Expanded display is off.

#10 Updated by Peter Amstutz 7 months ago

  • Status changed from New to In Progress
  • Assignee set to Peter Amstutz
  • Target version set to 2017-05-10 sprint

#11 Updated by Peter Amstutz 6 months ago

  • Target version changed from 2017-05-10 sprint to 2017-05-24 sprint

#12 Updated by Peter Amstutz 6 months ago

ActiveRecord with_lock is implemented using "SELECT FOR UPDATE" to acquire a row level write lock for duration of transaction.
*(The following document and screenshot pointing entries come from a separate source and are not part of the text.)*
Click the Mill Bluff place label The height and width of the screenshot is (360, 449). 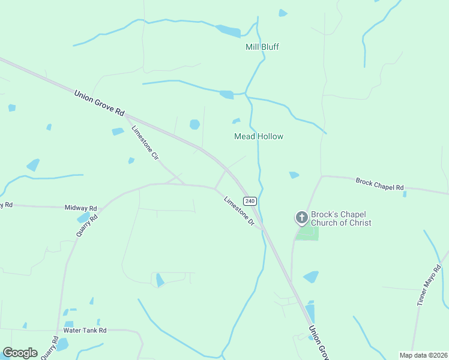[262, 47]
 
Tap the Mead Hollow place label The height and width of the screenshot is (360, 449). [258, 136]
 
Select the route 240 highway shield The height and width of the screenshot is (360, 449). [250, 200]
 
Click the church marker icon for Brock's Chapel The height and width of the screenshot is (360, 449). [301, 218]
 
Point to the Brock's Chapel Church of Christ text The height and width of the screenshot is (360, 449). [340, 219]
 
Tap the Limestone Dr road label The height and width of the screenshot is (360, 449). [240, 211]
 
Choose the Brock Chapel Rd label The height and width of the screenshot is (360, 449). [379, 184]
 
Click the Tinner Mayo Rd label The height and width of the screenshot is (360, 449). [429, 286]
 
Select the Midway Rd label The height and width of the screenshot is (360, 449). [80, 208]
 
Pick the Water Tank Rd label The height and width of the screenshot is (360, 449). [85, 331]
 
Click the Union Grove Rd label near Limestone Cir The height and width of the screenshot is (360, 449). [99, 103]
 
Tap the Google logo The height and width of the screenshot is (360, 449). [20, 353]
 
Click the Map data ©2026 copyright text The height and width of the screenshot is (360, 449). [423, 355]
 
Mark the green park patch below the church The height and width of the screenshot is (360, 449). [307, 233]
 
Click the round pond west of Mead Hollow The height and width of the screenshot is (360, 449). [194, 124]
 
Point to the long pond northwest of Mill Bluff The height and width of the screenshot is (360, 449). [228, 31]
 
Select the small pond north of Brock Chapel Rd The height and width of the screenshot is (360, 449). [294, 175]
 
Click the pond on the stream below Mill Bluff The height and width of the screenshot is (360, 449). [227, 94]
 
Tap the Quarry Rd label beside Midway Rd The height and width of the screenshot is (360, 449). [87, 223]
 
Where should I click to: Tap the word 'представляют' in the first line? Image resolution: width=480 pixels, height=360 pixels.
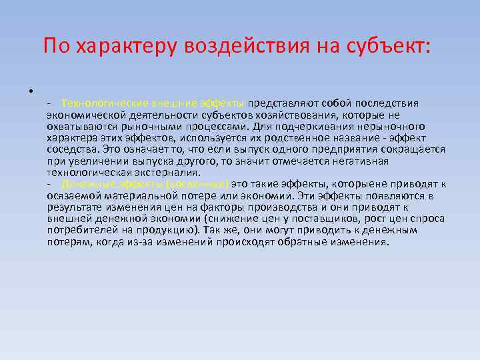pyautogui.click(x=283, y=103)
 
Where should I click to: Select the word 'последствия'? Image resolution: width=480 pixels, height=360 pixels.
pyautogui.click(x=387, y=103)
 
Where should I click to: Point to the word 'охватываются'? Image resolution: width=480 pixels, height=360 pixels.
pyautogui.click(x=77, y=127)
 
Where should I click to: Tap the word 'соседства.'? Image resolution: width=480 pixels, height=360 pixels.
pyautogui.click(x=71, y=149)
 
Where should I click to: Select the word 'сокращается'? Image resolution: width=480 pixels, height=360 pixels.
pyautogui.click(x=414, y=149)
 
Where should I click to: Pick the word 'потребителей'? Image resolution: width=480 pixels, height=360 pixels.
pyautogui.click(x=81, y=230)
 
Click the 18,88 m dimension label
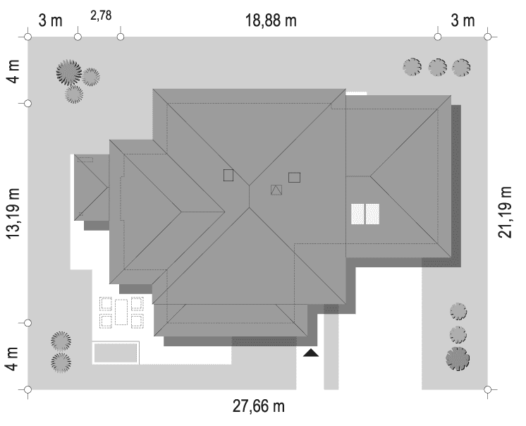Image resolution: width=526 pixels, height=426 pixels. [x=271, y=20]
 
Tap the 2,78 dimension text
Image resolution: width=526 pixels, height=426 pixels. [x=101, y=16]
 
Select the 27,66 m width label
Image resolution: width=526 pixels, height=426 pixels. [x=259, y=406]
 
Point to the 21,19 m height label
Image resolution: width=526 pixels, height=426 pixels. [x=505, y=212]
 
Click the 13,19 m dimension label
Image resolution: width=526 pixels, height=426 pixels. [x=14, y=214]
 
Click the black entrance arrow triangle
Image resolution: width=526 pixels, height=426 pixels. [x=311, y=353]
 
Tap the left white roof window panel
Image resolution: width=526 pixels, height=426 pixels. [x=357, y=214]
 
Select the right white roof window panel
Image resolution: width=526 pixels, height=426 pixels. [x=372, y=214]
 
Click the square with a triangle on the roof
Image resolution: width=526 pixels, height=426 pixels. [x=276, y=190]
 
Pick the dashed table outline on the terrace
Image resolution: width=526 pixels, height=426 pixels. [x=121, y=312]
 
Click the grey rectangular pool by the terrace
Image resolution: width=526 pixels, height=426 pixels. [x=116, y=353]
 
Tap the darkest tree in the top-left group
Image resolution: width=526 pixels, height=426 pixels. [x=69, y=73]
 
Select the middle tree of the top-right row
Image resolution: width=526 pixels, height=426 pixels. [x=437, y=68]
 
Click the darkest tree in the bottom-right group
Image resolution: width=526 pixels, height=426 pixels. [x=458, y=358]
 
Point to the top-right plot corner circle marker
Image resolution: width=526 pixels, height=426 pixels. [x=488, y=37]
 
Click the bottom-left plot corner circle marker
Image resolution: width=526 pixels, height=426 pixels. [x=27, y=389]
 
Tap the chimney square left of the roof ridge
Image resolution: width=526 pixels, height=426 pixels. [x=228, y=175]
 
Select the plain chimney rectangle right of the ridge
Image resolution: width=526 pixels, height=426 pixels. [x=294, y=178]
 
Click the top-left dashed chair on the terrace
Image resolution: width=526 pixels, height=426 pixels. [x=106, y=303]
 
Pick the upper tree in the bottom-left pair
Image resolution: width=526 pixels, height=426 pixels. [x=61, y=341]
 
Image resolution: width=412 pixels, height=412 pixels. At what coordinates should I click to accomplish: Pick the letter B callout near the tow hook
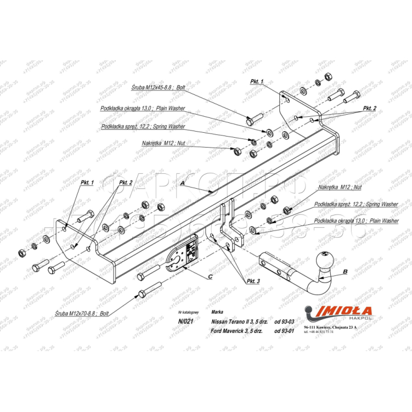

Because it is implemented as a SELECT it also does an unscoped reload of the record.

#13 Updated by Peter Amstutz 6 months ago

Using a direct row update is awkward because it bypasses all the normal ActiveRecord machinery: permission_to_update, validate_lock, assign_auth, update_modified_by_fields and probably others have to be called explicitly (or equivalent behavior added to the lock/unlock methods).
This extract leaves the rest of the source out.